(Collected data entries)
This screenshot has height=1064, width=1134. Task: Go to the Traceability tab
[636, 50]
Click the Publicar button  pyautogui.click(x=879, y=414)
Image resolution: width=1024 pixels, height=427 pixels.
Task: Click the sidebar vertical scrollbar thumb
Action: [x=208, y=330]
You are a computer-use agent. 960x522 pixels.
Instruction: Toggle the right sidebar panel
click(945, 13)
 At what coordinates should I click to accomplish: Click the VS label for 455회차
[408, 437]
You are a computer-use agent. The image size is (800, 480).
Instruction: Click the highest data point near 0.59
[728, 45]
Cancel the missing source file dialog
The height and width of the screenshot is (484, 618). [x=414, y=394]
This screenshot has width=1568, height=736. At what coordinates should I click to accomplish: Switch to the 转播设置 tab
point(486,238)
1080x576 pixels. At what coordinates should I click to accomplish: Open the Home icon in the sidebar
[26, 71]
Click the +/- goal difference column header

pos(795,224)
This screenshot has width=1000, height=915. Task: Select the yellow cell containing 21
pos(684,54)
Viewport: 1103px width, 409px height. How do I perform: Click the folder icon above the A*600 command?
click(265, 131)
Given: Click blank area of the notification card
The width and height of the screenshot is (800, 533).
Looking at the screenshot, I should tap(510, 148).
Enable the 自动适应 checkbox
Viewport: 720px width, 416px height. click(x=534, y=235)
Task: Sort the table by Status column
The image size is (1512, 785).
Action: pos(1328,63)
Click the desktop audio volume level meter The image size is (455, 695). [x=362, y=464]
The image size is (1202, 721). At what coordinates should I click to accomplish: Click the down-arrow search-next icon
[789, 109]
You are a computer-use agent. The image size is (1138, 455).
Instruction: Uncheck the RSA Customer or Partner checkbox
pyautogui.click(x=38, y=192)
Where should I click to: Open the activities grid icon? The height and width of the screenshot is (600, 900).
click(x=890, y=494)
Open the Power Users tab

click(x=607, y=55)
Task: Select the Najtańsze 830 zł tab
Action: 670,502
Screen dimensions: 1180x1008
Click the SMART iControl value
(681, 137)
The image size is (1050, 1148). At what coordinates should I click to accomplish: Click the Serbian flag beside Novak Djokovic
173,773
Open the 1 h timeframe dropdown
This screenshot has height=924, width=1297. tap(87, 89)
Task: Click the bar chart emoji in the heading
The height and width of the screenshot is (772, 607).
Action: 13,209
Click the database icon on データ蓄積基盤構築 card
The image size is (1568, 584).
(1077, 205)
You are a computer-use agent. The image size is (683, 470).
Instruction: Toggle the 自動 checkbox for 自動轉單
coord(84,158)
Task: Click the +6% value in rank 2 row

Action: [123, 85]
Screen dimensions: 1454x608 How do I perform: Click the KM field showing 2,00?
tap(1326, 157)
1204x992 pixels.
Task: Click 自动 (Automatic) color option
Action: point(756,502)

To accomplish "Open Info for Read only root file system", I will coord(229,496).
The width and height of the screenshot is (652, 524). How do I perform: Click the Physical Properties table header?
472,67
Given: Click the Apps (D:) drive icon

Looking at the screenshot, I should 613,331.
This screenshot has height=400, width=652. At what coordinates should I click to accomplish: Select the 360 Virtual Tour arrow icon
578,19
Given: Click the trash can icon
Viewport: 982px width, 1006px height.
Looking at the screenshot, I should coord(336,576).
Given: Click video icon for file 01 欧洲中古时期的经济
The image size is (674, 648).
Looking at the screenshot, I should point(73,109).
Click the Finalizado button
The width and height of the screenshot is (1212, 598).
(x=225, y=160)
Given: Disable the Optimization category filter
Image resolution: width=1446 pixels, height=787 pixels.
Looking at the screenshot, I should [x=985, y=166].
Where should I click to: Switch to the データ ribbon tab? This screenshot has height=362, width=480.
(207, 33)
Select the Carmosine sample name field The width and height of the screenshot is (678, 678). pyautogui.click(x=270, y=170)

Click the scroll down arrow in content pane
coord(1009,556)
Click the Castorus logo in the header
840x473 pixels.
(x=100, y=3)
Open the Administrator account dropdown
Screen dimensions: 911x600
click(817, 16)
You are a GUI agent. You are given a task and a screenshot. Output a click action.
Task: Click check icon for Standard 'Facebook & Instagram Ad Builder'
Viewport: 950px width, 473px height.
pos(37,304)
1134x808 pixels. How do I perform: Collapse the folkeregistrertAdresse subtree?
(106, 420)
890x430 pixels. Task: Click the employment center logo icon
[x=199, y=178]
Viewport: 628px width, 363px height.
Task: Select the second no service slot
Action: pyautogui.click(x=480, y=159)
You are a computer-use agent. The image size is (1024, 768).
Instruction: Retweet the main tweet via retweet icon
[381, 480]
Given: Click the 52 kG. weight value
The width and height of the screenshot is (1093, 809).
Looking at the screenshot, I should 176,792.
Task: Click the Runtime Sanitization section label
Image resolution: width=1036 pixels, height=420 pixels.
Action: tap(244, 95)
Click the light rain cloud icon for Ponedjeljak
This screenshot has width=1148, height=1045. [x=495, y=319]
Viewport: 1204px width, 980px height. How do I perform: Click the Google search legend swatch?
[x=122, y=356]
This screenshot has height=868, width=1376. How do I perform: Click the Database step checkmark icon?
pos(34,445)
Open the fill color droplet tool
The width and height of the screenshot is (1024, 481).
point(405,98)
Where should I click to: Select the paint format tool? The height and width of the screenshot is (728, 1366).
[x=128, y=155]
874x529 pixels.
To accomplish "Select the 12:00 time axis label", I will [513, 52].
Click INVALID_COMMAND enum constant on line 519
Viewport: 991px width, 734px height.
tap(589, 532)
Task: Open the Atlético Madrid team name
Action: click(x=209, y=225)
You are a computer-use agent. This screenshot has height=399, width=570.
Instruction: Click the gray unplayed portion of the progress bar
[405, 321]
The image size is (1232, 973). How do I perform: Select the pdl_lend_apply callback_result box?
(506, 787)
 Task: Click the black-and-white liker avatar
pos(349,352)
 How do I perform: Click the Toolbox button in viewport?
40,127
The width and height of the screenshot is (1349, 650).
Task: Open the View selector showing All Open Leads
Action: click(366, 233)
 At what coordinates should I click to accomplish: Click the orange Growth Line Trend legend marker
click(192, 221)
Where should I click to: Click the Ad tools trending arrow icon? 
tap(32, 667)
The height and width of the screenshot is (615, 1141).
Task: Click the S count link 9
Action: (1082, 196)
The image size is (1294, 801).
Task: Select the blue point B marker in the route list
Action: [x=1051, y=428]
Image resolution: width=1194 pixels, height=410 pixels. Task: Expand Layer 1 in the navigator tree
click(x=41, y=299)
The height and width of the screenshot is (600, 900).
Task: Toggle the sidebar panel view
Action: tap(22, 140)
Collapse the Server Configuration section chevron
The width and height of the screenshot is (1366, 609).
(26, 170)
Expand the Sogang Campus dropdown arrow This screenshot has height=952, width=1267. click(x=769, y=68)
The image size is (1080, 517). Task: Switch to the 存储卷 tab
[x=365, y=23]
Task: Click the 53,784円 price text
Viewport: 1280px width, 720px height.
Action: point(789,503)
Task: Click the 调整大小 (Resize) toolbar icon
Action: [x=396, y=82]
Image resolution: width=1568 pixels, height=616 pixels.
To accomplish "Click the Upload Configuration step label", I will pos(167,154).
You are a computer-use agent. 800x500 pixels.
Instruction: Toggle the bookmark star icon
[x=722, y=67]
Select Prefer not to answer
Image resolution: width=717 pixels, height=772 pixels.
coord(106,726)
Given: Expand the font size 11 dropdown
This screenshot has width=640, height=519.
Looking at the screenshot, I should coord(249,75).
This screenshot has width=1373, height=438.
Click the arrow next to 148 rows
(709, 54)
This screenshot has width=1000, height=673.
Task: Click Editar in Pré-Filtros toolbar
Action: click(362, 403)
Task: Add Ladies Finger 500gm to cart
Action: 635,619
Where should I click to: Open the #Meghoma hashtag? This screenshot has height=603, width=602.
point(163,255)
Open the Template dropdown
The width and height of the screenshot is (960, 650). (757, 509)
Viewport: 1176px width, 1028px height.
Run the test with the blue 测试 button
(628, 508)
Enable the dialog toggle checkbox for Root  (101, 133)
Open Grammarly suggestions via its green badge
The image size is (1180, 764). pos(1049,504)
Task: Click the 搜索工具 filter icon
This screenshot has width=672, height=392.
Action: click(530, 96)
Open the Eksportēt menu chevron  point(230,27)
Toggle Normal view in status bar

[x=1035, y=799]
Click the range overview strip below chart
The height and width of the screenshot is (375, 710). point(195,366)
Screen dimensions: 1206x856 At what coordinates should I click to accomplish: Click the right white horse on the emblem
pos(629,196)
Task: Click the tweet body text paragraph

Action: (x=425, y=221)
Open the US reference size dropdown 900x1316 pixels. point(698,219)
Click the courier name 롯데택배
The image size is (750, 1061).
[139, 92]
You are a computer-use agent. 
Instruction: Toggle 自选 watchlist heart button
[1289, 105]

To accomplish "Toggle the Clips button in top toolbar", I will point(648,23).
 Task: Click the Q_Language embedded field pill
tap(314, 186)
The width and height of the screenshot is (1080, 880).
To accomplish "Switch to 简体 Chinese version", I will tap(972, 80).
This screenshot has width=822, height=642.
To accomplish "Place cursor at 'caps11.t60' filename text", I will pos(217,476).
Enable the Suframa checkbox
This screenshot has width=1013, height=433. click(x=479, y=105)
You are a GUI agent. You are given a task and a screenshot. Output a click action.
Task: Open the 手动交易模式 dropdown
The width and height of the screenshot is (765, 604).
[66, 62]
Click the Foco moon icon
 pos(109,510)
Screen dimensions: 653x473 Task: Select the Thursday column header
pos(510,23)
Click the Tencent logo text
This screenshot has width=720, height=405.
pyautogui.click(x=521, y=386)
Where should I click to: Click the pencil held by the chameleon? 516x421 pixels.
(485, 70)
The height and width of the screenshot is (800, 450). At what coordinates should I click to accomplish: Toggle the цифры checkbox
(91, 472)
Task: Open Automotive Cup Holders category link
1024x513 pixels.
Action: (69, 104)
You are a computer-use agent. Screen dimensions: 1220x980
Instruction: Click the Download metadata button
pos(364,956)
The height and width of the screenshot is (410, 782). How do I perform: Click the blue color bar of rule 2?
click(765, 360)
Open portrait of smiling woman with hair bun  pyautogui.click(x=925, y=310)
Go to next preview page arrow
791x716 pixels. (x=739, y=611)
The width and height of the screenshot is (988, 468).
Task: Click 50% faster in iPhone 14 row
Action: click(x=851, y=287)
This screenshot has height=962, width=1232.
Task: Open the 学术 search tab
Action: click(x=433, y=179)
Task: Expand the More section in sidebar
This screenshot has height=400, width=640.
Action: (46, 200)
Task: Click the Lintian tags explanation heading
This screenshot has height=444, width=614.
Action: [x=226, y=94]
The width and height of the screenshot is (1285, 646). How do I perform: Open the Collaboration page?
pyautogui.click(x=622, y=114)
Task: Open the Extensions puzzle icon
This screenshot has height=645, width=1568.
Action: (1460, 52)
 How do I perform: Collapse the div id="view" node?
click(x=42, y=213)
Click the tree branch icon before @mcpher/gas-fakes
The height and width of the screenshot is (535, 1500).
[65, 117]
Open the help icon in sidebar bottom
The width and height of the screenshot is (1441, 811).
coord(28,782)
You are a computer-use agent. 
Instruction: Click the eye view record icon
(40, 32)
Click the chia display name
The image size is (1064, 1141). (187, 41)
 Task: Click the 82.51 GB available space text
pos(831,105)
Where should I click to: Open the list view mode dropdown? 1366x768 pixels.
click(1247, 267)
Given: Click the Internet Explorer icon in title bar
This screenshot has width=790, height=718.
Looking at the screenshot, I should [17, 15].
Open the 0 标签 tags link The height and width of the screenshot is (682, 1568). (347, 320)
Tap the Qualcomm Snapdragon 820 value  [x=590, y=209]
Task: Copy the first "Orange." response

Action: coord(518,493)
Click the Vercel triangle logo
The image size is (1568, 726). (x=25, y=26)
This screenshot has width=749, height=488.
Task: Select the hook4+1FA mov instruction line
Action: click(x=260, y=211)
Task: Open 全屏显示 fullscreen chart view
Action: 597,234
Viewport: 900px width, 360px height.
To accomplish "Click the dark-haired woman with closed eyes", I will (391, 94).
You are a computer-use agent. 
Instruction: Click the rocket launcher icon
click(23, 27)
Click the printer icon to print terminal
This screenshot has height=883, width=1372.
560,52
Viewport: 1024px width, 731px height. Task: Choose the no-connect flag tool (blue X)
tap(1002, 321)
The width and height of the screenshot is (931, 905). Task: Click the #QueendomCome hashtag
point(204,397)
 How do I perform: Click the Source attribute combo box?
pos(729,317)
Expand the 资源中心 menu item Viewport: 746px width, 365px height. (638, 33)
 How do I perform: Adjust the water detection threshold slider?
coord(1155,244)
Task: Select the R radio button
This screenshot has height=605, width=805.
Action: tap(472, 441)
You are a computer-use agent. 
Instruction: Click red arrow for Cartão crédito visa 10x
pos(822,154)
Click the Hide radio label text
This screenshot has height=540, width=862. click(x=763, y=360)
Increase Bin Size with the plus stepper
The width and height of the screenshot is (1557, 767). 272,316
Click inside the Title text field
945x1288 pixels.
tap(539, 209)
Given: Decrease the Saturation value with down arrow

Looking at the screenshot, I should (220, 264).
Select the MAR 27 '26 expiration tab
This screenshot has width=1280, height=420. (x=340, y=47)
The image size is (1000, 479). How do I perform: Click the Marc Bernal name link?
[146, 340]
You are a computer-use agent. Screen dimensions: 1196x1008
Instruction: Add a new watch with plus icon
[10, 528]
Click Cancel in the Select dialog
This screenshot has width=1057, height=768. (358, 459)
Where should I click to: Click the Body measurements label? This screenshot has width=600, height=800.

■ Task brief: Each line of the entries where the string "filter" occurs should be shown.

■ Output below:
Given: Disable the Optimization category filter
Task: Click the 搜索工具 filter icon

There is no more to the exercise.